* [SHORT PROBLEM]:
In the floating point passage below, what is named as the key to avoiding surprising pitfalls?

* [SOURCE PASSAGE]:
◆ ◆ ◆ ◆
Floating Point

Like other languages you’ve used before, C has a float type that works for numbers with a decimal point in them:


#include <stdio.h>

int main() {
    float n = 8.4f;
    printf("%f\n", n * 5.0f);
    return 0;
}

But how does float actually work? How do we represent fractional numbers like this at the level of bits? The answers have profound implications for the performance and accuracy of any software that does serious numerical computation.

For example, see if you can predict what the last line of this example will print:


#include <stdio.h>

int main() {
    float x = 0.00000001f;
    float y = 0.00000002f;

    printf("x = %e\n", x);
    printf("y = %e\n", y);
    printf("y - x = %e\n", y - x);

    printf("1+x = %e\n", 1.0f + x);
    printf("1+y = %e\n", 1.0f + y);
    printf("(1+y) - (1+x) = %e\n", (1.0f + y) - (1.0f + x));

    return 0;
}

Understanding how float actually works is the key to avoiding surprising pitfalls like this.
◆ ◆ ◆ ◆
* [SUPPLIED MATERIAL]:
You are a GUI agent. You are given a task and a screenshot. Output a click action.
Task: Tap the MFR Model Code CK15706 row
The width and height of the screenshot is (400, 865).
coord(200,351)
◆ ◆ ◆ ◆
* [EXERCISE RESULT]:
Understanding how float actually works.